4 We are performing this restriction on the data ex post as we only have access to the finished IPUMS-LRS matches. However, Abramitzky, Platt Boustan, and Eriksson (Citation2012, Citation2014) as described in Bailey et al. (Citationforthcoming), perform this restriction before engaging their matching algorithm.
5 The MPC did use parental birthplace when linking the 1900, 1910, 1920, and 1930 Census samples to the 1880 full count Census.
6 Data quality issues prior to 1880 are the reason that the MPC did not use this variable in the matching process for 1850–1870. For these years, parent birthplaces can only be inferred from individuals living at home with their parents.
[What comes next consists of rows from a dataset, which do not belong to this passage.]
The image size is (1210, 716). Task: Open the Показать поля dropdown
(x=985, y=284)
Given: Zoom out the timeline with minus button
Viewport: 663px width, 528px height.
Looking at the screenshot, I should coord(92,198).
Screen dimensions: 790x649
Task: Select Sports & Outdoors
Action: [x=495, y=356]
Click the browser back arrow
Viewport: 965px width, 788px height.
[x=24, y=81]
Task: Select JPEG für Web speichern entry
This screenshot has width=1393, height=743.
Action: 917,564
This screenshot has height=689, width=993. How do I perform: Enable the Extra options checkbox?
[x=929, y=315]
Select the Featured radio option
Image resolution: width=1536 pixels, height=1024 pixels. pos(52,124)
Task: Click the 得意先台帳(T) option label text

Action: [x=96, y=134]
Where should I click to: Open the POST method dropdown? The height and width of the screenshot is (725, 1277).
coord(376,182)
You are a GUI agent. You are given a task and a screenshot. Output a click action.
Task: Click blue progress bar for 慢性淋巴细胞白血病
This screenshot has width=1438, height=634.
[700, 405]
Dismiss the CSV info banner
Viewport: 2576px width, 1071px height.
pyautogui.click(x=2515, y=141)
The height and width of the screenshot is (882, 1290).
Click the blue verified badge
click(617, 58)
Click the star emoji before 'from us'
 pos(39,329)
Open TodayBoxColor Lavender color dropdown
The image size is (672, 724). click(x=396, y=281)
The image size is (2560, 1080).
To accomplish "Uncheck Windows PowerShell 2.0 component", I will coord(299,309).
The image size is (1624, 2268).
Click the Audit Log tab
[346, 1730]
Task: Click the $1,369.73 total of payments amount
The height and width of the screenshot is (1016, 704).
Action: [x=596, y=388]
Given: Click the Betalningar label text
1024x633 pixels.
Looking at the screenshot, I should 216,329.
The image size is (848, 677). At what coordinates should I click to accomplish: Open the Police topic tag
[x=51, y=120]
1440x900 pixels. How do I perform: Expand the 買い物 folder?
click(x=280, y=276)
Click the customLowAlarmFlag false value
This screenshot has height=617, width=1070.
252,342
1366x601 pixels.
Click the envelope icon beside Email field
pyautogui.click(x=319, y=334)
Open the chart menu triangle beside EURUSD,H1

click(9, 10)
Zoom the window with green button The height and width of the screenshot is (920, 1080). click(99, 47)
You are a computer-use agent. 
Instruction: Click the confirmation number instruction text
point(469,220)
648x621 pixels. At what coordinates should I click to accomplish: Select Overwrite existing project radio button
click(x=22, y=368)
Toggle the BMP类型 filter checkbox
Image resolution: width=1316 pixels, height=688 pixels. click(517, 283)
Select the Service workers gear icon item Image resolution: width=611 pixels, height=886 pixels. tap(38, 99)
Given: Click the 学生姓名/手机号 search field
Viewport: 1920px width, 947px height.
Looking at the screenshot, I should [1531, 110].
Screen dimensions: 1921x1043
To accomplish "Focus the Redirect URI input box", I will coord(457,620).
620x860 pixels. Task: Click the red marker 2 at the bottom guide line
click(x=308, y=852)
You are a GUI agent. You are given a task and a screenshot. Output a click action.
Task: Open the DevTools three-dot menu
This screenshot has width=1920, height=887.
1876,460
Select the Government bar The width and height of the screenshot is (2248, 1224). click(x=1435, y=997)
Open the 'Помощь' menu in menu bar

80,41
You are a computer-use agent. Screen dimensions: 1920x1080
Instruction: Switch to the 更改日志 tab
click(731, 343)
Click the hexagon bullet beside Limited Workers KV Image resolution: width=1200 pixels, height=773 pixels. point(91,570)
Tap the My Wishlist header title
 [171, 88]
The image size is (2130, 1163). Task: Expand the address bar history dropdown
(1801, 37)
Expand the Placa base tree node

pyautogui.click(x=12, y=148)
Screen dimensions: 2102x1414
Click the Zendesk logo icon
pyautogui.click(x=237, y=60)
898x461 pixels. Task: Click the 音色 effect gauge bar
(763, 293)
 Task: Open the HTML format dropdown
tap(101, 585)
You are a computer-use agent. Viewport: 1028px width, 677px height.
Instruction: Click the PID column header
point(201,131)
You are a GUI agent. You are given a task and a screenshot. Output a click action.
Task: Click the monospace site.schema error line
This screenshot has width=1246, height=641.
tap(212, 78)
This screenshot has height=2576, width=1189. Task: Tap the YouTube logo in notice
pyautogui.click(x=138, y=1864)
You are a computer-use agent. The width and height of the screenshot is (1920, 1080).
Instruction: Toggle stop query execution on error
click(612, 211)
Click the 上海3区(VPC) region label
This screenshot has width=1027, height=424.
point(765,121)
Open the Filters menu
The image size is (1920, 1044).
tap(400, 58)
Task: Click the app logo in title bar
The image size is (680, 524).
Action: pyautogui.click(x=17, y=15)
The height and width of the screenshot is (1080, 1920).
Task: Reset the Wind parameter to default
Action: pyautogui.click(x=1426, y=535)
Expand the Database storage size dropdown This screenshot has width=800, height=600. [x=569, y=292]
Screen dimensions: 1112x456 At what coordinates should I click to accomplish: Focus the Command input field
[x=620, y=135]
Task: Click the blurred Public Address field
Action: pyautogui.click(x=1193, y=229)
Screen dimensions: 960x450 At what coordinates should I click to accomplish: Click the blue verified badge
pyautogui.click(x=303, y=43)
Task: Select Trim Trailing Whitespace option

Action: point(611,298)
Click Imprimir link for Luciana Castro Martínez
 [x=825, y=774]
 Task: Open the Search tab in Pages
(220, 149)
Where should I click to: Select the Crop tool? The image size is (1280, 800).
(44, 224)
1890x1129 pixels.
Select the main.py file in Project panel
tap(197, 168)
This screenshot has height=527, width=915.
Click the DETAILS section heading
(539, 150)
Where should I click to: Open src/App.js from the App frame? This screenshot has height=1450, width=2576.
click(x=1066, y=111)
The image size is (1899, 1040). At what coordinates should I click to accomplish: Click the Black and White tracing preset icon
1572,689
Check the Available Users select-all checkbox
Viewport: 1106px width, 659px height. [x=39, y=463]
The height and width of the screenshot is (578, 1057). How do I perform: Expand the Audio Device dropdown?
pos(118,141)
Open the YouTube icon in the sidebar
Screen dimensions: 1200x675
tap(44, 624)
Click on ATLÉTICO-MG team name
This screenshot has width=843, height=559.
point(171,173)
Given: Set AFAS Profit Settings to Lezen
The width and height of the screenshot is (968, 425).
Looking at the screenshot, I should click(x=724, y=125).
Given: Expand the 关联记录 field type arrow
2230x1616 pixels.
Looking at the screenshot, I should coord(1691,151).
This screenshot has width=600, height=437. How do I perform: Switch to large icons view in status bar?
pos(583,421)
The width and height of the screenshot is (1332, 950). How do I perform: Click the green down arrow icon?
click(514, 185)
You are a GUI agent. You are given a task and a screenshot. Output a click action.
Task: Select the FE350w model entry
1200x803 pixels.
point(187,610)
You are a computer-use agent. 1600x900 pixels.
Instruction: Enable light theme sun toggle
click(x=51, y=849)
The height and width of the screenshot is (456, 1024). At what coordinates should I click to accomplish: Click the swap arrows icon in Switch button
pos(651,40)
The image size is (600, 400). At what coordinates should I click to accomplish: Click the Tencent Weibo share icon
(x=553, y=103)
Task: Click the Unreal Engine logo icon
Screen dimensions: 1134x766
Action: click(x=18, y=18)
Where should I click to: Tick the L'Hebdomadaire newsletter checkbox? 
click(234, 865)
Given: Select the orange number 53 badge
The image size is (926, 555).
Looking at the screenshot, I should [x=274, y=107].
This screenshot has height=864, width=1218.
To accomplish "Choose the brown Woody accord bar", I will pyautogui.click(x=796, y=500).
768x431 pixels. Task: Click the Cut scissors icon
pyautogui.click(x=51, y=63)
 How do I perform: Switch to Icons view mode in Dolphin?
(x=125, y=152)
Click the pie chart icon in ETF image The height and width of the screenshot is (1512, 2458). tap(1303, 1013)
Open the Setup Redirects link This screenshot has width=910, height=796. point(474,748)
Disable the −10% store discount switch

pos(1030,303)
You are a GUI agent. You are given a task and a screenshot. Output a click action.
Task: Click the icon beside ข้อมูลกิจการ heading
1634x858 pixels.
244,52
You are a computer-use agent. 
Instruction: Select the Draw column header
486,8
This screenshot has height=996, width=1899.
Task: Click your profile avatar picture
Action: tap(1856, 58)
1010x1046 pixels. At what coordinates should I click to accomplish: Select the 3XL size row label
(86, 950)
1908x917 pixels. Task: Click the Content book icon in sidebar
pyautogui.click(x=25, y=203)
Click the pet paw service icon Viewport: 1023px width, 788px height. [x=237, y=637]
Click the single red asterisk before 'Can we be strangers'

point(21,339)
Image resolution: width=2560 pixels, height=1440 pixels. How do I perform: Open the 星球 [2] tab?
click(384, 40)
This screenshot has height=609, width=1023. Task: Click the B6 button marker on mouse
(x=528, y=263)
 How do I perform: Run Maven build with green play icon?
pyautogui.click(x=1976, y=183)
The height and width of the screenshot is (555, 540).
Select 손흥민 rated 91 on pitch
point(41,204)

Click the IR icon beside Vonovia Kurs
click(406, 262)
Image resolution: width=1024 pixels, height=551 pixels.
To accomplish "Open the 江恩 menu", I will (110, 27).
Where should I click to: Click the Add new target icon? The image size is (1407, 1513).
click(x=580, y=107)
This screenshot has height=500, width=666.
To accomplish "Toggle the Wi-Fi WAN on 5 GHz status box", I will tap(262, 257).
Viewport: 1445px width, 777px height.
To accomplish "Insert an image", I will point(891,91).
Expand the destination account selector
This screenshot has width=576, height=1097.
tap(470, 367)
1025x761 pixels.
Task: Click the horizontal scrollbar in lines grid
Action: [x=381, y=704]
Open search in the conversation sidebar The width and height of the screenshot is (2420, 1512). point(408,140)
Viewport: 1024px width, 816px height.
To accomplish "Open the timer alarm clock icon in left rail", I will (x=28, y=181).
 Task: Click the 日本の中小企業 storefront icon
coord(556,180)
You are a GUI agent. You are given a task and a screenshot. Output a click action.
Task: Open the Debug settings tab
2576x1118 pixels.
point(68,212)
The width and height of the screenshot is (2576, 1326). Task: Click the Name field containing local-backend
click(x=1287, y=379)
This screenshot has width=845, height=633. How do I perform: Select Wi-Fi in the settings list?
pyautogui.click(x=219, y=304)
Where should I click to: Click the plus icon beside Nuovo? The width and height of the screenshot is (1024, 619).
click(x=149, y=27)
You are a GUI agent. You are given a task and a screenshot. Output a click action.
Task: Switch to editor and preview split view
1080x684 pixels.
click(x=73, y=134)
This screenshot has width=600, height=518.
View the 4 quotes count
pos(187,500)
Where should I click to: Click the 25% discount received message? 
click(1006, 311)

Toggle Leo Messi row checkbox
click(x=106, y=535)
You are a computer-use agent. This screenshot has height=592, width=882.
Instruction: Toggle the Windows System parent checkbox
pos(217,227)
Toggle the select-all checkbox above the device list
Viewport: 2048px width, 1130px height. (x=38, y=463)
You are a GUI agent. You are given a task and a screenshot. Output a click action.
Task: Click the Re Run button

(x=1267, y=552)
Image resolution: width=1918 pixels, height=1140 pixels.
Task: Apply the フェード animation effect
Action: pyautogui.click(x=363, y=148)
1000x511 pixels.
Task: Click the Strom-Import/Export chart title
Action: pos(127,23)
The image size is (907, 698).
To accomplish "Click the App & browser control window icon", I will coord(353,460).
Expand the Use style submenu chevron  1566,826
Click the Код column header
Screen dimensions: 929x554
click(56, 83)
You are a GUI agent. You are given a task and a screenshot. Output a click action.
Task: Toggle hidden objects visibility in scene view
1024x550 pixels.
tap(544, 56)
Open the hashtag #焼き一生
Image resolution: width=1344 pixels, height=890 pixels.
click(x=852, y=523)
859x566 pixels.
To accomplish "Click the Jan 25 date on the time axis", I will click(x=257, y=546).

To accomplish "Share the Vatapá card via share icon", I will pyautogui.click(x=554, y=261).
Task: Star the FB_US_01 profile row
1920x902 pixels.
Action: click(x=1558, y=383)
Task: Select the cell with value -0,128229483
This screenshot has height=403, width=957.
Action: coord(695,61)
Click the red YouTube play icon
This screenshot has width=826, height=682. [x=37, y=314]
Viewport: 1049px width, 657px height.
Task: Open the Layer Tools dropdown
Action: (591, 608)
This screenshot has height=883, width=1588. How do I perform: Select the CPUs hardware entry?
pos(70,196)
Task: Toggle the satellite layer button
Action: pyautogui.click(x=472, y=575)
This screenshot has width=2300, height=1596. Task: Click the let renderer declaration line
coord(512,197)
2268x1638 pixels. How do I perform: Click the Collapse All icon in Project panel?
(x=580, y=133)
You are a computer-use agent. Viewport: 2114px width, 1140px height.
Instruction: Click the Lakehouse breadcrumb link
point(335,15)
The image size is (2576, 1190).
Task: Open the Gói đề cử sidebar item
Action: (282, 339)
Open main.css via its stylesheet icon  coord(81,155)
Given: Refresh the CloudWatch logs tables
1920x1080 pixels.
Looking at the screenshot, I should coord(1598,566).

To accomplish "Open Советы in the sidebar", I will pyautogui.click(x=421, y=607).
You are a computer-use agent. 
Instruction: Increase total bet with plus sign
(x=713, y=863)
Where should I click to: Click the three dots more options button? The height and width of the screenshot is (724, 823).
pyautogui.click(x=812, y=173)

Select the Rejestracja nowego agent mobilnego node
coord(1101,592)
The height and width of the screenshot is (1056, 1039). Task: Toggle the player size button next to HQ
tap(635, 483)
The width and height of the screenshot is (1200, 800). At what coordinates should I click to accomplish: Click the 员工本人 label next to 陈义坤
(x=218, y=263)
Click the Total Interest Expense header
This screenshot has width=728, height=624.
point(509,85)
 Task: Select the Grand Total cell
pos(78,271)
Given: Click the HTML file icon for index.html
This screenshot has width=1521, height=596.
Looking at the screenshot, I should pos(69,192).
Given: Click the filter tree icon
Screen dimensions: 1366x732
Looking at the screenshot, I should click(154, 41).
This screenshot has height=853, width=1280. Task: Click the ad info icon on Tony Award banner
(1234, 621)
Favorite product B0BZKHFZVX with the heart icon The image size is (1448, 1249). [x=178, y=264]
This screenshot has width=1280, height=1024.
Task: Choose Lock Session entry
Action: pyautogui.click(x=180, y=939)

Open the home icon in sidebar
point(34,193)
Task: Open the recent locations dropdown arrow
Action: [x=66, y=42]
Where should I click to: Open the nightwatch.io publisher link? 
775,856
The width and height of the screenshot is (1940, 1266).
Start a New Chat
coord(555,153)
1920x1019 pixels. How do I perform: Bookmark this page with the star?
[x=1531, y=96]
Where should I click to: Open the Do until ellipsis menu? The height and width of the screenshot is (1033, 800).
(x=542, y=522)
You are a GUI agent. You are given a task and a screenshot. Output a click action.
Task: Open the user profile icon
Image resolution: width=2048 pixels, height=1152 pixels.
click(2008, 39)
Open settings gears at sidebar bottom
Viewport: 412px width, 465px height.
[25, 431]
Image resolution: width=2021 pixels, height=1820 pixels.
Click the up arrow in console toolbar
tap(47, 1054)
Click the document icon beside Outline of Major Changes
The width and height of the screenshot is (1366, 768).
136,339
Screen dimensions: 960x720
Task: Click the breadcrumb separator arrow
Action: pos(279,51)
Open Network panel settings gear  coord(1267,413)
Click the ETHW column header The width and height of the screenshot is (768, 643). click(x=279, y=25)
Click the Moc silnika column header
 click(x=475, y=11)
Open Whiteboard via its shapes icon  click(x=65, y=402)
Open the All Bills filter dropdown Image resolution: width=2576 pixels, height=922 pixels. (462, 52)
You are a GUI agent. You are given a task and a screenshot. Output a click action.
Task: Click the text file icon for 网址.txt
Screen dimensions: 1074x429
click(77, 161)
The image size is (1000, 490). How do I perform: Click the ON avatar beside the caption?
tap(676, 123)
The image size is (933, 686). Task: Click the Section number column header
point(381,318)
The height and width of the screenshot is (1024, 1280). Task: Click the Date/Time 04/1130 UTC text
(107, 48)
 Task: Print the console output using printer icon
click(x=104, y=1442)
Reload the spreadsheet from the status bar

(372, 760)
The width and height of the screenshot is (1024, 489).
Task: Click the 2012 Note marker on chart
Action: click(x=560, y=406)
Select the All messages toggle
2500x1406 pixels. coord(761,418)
Furthermore, relationships within a household in those years are not listed by Census takers, and need to be inferred from the order in which individuals are listed in the Census and the ages of individuals. In Appendix I, we demonstrate that, although parent birthplace is clearly measured with error, patterns of parental birthplace disagreement between individuals living at home with their parents and those not living at home are similar in the years after 1880. Therefore, assuming that the imputed household relationships are accurate in the years prior to 1880, this evidence suggests that parent birthplace disagreement patterns for children living at home might be similar to parent birthplace disagreements for people who are not living at home with their parents.
7 Appendix I provides more indirect evidence to demonstrate the relevance of parent birthplace disagreement as a validation variable without using hand-linked data.
8 It is worth noting that hand-linked data are not “true” matches. Human error in matching may also produce false matches or fail to capture all “true” matches. Given the dearth of longitudinal historical data, we have no direct test of the effectiveness of matching by hand.
9 For completeness, we also considered other age bands, including a one-year and three-year age band in addition to the two-year age band in Table 1. The larger the band, the more observations tend to be dropped from consideration, but the Type I error rate also falls.
10 Researchers use name cleaning algorithms to adjust exact names for errors in transcription, recording, and changes in phonetic spelling. For more background on these algorithms, see Bailey et al. (Citationforthcoming).
11 In 1850 and 1860, African-American slaves were enumerated separately under a slave schedule.
12 It is worth noting that these findings hold up in more traditional t-tests as well. Notably, we reject the null hypothesis of equality of means among the variables not included by the MPC roughly 63 percent of the time across all samples. See Appendix III for the full set of results. Note also that if the weights addressed all issues with representativeness of the data that there should not be these issues with other variables.